Please feel welcome to ask me any questions you may have about my experiences. I am not a medical professional, so I can only impart my experiences.
Gail B
Volunteer Mentor
Any of the medications for depression did dreadful things. T'would have been nice if there could have been one that helped-even a little. Up to me to keep striving for quality of life. No one else can do thus for me.
@gailb
I agree, finding the right med as well as alternative therapies, such as exercise programs, support groups, volunteering, etc. all make for a better life. Combination of treatments are important.
Teresa
A peek at my alternative treatment-it helps my eyes.
@desperada This Dr. Sood has Youtube bits and Tedtalks. Might want to check him out.
Hi, @gman007 - you mentioned tapping a while back as an alternative treatment for depression. Did you end up trying it?
@lisalucier I know you are addressing @gman007 as to the tapping. I decided to try it again and it seemed to increase my anxiety. I may have been doing something wrong or was in an anxious state I was unaware of at the time.

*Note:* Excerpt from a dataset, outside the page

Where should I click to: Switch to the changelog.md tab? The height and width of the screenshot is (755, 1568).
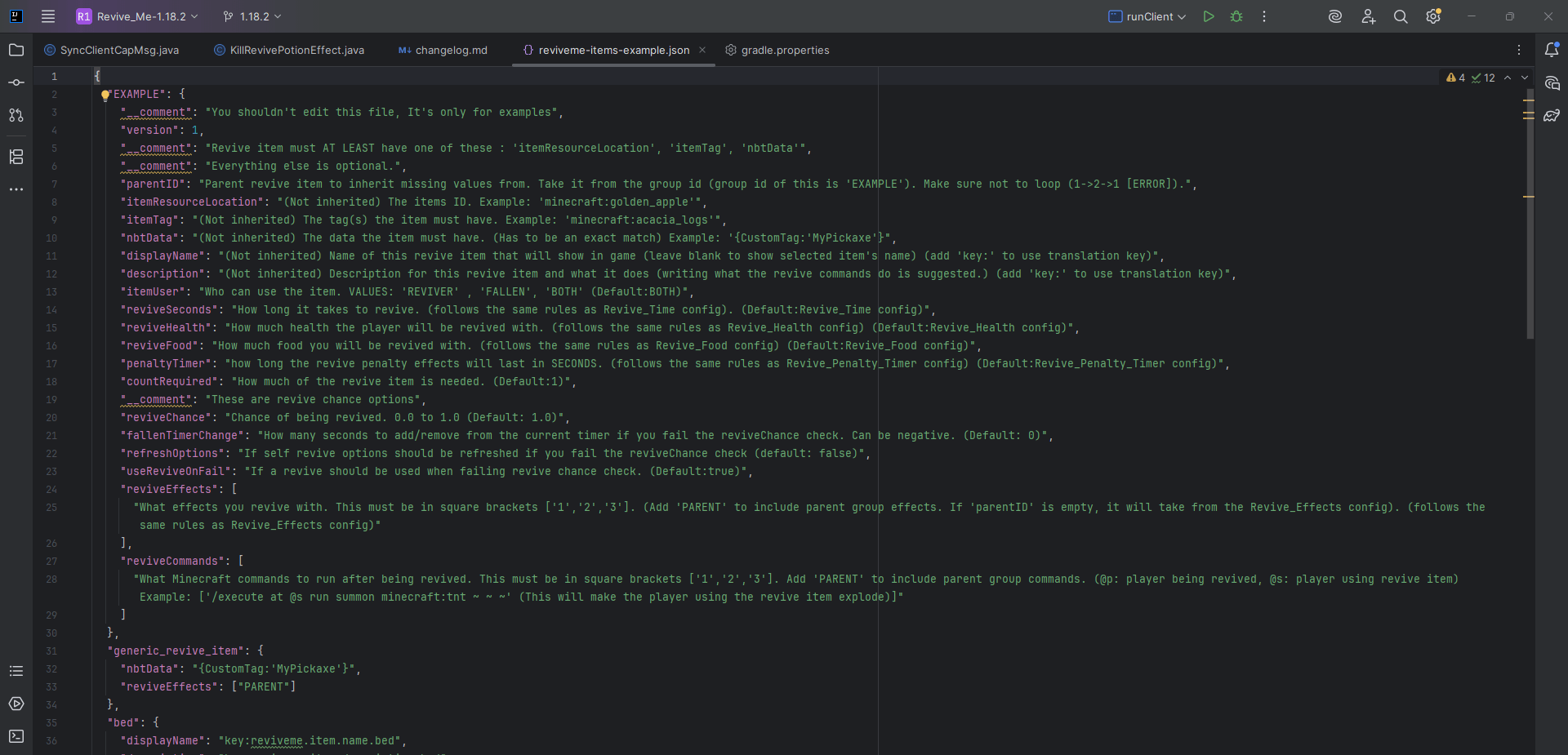point(451,51)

I do know it has helped others.
I too would be interested if any of the other connect folks have tried thus.
Playing with my pencils helps me. Tagging on a recent drawing of the animals I love so much. When drawing it is like petting them and I can at times smell their sweet smell and feel their soft coats.
@parus
Your artwork totally amazes me! You are able to capture the essence of life in each portrait whether human, plant, or animal. I so appreciate your sharing them with us. You are also a poet in your writing, as above. I'm sure if we met we would become fast friends. I'm happy to "know" you on Connect.
I wanted to let you know that I signed up for oil painting and water color classes at the local senior center. I figured it will be good for me to get started in the classes and reacquaint myself with the media. I need to find my "viewpoint" in artistic expression. It's been a long long time since I've worked on my art. I've also signed up for a yoga class. I've missed not having friends in my new home and it's been 2 years now. A Senior Center catalog arrived in the mail, and had so many interesting opportunities to meet others, even just for coffee each day, that I decided to give it a try. I'm looking forward to starting all this tomorrow.
@parus Hi there. I used to go a Tai Chi class several times a week. Many of the members in it do suffer from chronic illnesses and swear rhat it helped them. We would begin each class with 'tapping'. It is said that is done to wake up your bone marrow, where new red blood cells are made. Then, we would cultivate the energy around us and in us to fortify our 'chi' which is our life force. I could def feel the collective energy amoung us. And I did feel better for it. If you get a chance to participate in a group, you might consider it. Our group is free and usually in the park. But, I want to add that you do not need to be in a group to do it. You can probably find it on Youtube and learn to do it.